Linch comments on All AGI Safety questions welcome (especially basic ones) [April 2023]

Linch 16 Apr 2023 11:39 UTC
7 points
2 ∶ 0
Yep this is roughly the right process!

80%*5%*10%*1% ~= 4 x 10^-5 hmm yeah this sounds right. About 3x difference.

I agree that at those numbers the case is not clear either way (slight change in the numbers can flip the conclusion, also not uncertainties are created alike: 3x in a highly speculative calculation might not be enough to swing you to prefer it over the much more validated and careful estimates from Givewell).

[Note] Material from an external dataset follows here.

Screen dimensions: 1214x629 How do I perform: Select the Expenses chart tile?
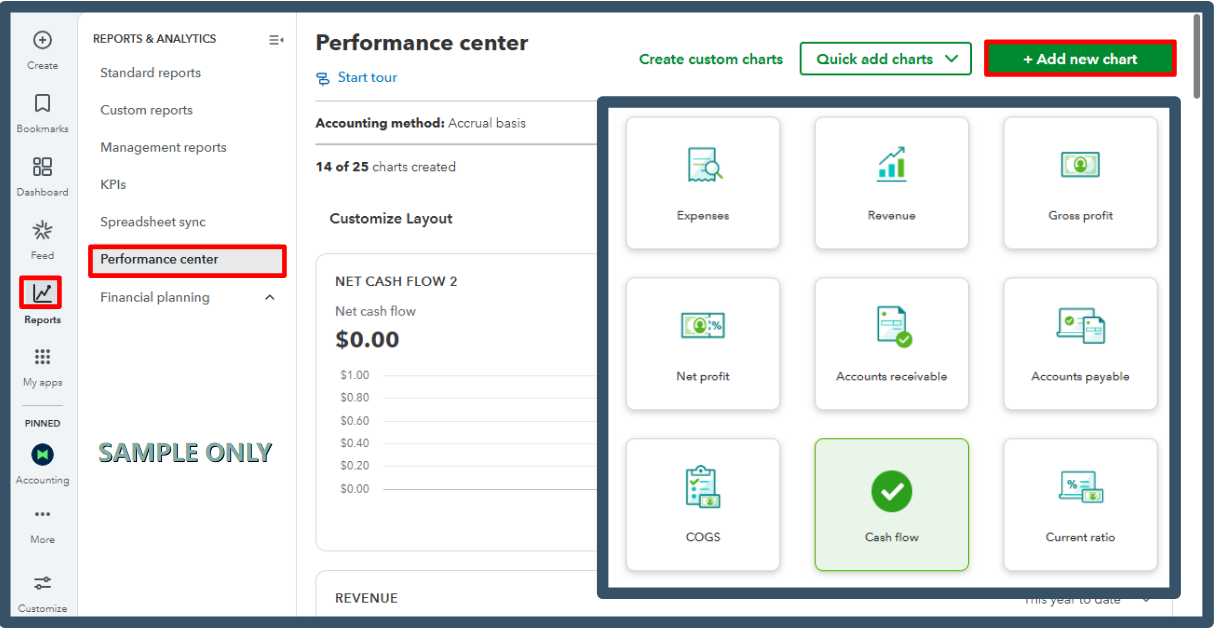[x=702, y=182]
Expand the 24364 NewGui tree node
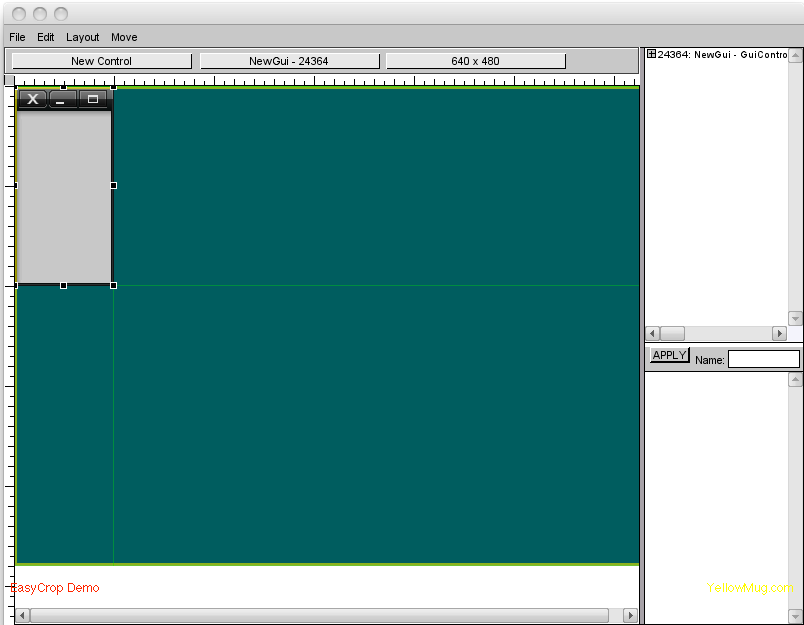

Some numbers I disagree with:

P(existential catastrophe | AGI) = 5%. This number feels somewhat low to me, though I think it’s close to the median numbers that AI experts (not AI safety experts) put out.
P(human extinction | existential catastrophe) = 10%. This also feels low to me. Incidentally, if your probability of (extinction | existential catastrophe) is relatively low, you should also have a rough estimate of the number of expected lives saved from non-extinction existential catastrophe scenarios, because those might be significant.
Your other 2 numbers seem reasonable at first glance. One caveat is that you might expect the next $X of spending by Open Phil on alignment to be less effective than the first $X.
Agree the case is not very clear-cut. I remember doing some other quick modeling before and coming to a similar conclusion: by some pretty fuzzy empirical assumptions, x-safety interventions are very slightly better than global health charities for present people assuming zero risk/ambiguity aversion, but the case is pretty unclear overall.